++++ Extracted data ++++

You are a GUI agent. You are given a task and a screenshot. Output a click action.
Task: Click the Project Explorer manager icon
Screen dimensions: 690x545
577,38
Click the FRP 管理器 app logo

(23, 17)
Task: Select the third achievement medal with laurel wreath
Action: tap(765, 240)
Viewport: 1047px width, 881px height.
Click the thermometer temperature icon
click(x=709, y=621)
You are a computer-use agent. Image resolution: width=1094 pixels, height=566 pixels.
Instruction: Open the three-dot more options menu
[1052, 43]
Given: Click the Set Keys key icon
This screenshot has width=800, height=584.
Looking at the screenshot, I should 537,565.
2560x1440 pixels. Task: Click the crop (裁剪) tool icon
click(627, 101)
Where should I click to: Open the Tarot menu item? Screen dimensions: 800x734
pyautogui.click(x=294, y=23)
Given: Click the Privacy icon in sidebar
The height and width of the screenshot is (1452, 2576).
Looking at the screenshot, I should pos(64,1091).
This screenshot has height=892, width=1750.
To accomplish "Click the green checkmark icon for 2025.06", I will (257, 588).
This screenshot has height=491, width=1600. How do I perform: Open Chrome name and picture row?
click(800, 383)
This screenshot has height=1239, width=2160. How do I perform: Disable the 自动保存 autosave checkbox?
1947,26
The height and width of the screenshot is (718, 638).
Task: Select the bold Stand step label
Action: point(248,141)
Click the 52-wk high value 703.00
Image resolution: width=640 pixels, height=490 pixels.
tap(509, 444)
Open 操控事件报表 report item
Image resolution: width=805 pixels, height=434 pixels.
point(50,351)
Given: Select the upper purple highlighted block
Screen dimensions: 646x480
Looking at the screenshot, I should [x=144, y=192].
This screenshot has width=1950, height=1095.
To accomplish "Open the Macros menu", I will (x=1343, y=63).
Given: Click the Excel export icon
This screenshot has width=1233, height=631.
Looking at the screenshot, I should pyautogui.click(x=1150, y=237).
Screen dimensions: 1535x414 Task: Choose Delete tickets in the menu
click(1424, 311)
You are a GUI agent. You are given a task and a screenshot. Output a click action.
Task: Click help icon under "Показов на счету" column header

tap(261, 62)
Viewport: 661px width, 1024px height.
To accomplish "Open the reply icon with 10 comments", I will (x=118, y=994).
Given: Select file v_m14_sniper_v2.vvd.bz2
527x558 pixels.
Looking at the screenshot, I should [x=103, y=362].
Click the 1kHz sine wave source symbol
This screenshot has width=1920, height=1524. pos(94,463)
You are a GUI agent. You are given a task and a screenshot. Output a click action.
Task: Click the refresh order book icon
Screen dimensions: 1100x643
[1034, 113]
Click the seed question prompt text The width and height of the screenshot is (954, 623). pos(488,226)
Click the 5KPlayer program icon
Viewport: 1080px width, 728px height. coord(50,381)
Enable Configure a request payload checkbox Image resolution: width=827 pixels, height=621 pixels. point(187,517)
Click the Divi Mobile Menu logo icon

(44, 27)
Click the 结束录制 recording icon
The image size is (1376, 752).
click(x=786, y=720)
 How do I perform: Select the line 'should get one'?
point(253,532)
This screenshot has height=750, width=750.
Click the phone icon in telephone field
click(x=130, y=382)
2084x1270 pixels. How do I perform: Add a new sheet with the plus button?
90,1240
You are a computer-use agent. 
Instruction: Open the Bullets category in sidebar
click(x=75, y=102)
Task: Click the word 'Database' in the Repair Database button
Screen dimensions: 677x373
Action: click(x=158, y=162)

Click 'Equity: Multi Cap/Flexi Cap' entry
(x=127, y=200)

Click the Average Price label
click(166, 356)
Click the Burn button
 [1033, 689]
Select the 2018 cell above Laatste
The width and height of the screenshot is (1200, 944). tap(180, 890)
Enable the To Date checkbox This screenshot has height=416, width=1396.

++++

▸ Set problem
Render the items as a Markdown table with the columns Row and Line, numbering each row and skipping blank lines. Include only the lines from the one containing "This screenshot has height=892, width=1750." through the one containing "click(800, 383)".

▸ Full solution
| Row | Line |
|---|---|
| 1 | This screenshot has height=892, width=1750. |
| 2 | To accomplish "Click the green checkmark icon for 2025.06", I will (257, 588). |
| 3 | This screenshot has height=491, width=1600. How do I perform: Open Chrome name and picture row? |
| 4 | click(800, 383) |